● PROBLEMS
A - Repeat the passage of the article on Canada's tar sands emissions from "Greenhouse gas emissions from" to "have taken hold.".
B - Carry on writing the article about Canada leaving Alberta tar sands emissions out of its UN report, starting from where it ends.
**** DOCUMENT ****
Canada Tries to Hide Alberta Tar Sands Carbon Emissions

Emissions from tar sands mining, such as this pit in Alberta, were left out of Canada's carbon emissions reporting. (Photograph: Jiri Rezac/eyevine)

Canada Tries to Hide Alberta Tar Sands Carbon Emissions

Greenhouse gas emissions from the tar sands are on the rise, but try finding that in Canada's official report to the UN

Barely a day goes by it seems when someone from Stephen Harper's government is not touting the benefits of the Alberta tar sands.

But when it came to counting up the carbon emissions produced by the tar sands - big and growing bigger - a strange amnesia seems to have taken hold.

The Canadian government admitted this week that it deliberately left out data indicating a 20% rise in emissions from the Alberta tar sands when it submitted its annual inventory to the United Nations.

The deliberate exclusion does not amount to an attempt to deceive the UN about Canada's total emissions. Emissions from the tar sands were incorporated in the overall tally in the report. But it does suggest that the government is anxious to obscure the source of its fastest-growing source of climate pollution: the Alberta tar sands.

Greenhouse gases from the tar sands grew by 21% in the last year reported, despite the economic receission. Even more troubling, the tar sands is becoming even more carbon intensive, with emissions per barrel of oil rising 14.5% in 2009. And overall production is set to triple by 2020, according to some projections.

So that's an increasingly significant share of Canada's greenhouse gas emissions - 6.5% now and rising.
**** STORED ROWS ****
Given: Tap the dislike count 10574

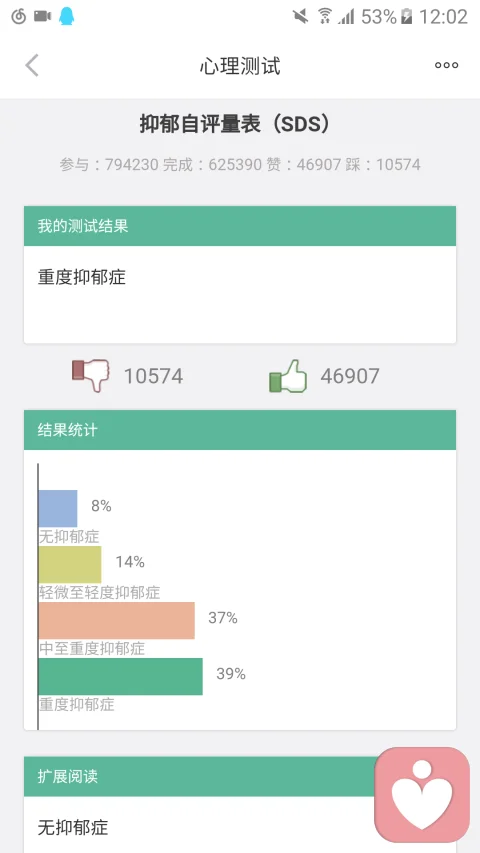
****
**** STORED ROWS ****
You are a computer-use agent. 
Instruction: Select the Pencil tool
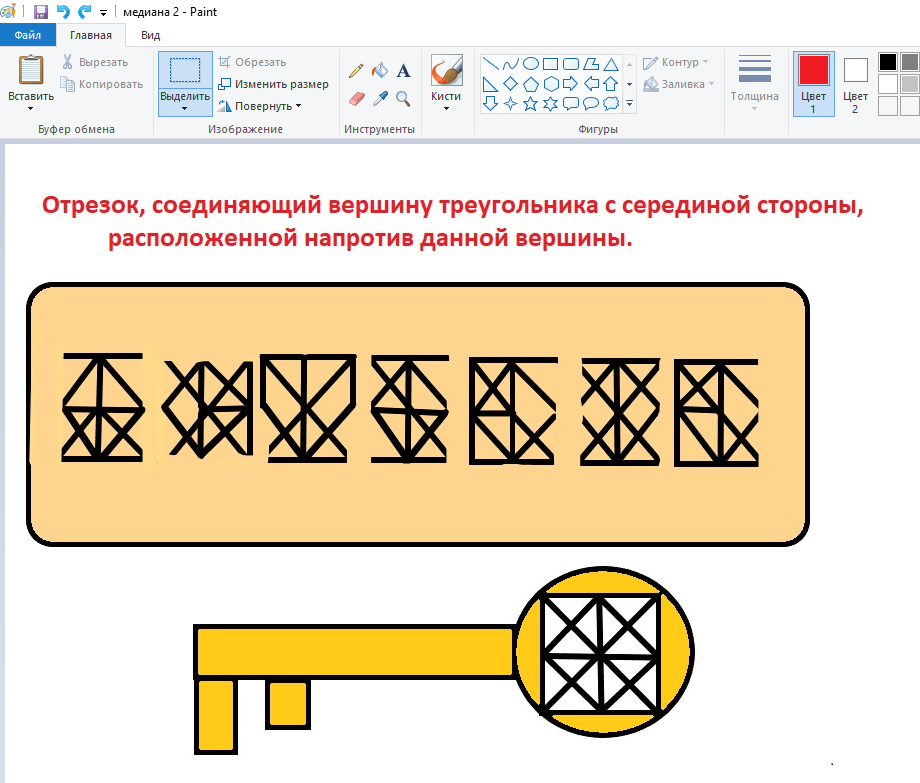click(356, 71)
****
● TASK-BY-TASK RESULTS
A -
Greenhouse gas emissions from the tar sands are on the rise, but try finding that in Canada's official report to the UN

Barely a day goes by it seems when someone from Stephen Harper's government is not touting the benefits of the Alberta tar sands.

But when it came to counting up the carbon emissions produced by the tar sands - big and growing bigger - a strange amnesia seems to have taken hold.

B -
"It is not as if they were left out of the total, but no matter where you looked in the report you couldn't find out what sector the emissions were from," said Clare Demerse, director of climate change at the Pembina Institute, an environmental think tank.

Environment Canada told reporters it was just fulfilling UNFCC reporting requirements.

It's not entirely clear what motivated the decision to obscure the data. The government reported GHG from the tar sands last year. But here are some possibilities:

International image. The tar sands are becoming increasingly high profile and are a growing source of embarrassment to Canada in the international arena. No matter how popular the industry in Harper's native Alberta, it is probably not pleasant being called a climate villain or a carbon bully several times a year at Bonn and the other fixtures of the UN climate change negotiations.

Timing. The government may have been concerned about jeopardising an important pipeline deal. Canadian firms are awaiting final approval from the State Department for a pipeline that would carry up to barrels of a oil a day from Alberta to the refineries of Texas. Opposition from landowners along the 1,700-mile route has already delayed the project til later this year. Last week, a group of legislators from Nebraska asked Hillary Clinton, who has final say, to delay a decision until 2012 to give them time to put environmental safeguards in place. Members of Congress are said to be preparing a similar protest letter.

The PR consultant told them to. Mike De Souza, the same reporter who broke the story on the GHG reporting, has written another story suggesting that the Canadian government last year considered hiring a PR firm to help promote the tar sands. It also weighed the benefits of tar sands tourism: paid-for trips for European journalists and elected officials.

"Consideration should be given to hiring a professional PR firm to help the Pan European Oil Sands Team further develop and implement a serious public advocacy strategy," the report was quoted as saying.

That's my current favourite theory. The provincial and federal governments have made an enormous effort to lobby US officials on the tar sands. So what's the big deal then in burying a little factoid or two even deeper in a 567-page technical report to a bunch of UN bureaucrats?

Except of course that those kind of dodges reek strongly of the faith-based/anti-reality views of the George Bush presidency, when political considerations repeatedly took precedence over evidence-based standards.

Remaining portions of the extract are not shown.